Convert the stretch of rows from the line containing "Task: Tap the orange 47 views badge" through the line containing "coord(386,114)" into a JSON list of strings, one per line, leaving out blank lines.

- - -

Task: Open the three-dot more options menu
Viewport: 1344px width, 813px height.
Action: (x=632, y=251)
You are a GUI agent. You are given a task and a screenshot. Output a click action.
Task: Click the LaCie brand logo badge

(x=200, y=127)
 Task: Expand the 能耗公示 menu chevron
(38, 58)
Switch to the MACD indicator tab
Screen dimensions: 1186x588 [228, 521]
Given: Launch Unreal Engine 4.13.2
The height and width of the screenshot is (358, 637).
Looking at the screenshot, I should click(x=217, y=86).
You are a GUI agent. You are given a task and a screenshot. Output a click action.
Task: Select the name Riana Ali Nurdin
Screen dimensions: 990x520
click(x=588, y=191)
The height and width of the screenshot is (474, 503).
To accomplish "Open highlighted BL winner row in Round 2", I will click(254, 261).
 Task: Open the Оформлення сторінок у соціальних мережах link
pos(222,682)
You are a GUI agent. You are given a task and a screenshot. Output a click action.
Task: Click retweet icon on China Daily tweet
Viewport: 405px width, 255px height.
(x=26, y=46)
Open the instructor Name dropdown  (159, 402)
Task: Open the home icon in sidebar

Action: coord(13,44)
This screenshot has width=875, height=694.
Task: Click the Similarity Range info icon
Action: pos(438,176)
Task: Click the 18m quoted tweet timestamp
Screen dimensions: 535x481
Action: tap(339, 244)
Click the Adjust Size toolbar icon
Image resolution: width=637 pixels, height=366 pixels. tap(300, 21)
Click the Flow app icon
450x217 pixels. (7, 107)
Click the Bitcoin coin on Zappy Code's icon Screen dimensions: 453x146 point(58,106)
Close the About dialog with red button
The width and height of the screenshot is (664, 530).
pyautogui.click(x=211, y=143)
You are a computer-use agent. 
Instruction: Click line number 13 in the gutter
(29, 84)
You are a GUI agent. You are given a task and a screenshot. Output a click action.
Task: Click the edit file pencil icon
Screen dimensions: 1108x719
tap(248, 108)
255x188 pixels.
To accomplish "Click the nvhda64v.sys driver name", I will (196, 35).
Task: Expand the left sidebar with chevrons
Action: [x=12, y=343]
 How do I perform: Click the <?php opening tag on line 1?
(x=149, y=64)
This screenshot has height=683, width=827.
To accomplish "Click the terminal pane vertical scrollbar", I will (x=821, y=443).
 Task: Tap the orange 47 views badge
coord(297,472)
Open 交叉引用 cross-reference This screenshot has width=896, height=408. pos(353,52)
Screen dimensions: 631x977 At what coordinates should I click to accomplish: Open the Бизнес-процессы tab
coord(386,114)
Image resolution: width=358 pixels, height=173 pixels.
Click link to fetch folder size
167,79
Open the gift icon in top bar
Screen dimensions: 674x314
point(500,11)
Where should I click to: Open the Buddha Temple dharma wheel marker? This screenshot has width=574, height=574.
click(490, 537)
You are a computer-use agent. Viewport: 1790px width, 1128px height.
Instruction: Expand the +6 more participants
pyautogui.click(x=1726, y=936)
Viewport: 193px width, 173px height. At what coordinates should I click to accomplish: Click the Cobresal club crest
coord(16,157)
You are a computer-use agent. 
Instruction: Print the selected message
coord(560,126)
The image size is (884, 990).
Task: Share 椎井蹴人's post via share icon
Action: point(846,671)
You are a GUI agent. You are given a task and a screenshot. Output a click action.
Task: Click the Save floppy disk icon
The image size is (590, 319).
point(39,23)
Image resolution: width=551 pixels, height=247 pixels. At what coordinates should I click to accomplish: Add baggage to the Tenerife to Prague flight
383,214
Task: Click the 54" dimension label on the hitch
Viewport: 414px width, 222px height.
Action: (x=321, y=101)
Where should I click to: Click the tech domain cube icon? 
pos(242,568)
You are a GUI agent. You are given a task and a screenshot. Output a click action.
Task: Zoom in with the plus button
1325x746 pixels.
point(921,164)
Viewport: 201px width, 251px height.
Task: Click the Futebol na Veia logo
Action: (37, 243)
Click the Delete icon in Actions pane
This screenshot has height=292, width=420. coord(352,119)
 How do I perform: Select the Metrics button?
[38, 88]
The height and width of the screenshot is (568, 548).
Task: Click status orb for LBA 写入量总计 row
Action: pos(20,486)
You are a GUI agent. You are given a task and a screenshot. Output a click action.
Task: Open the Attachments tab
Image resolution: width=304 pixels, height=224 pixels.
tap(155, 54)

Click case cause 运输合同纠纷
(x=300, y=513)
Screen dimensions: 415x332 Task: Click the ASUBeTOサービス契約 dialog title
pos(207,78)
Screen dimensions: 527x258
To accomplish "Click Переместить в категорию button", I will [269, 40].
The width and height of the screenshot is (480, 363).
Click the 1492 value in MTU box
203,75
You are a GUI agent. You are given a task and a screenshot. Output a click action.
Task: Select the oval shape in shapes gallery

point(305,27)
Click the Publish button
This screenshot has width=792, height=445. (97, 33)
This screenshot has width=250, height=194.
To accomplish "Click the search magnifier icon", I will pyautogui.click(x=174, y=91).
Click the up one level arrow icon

- - -

*Answer for the task:*
[
  " Task: Tap the orange 47 views badge",
  "coord(297,472)",
  "Open 交叉引用 cross-reference This screenshot has width=896, height=408. pos(353,52)",
  "Screen dimensions: 631x977 At what coordinates should I click to accomplish: Open the Бизнес-процессы tab",
  "coord(386,114)"
]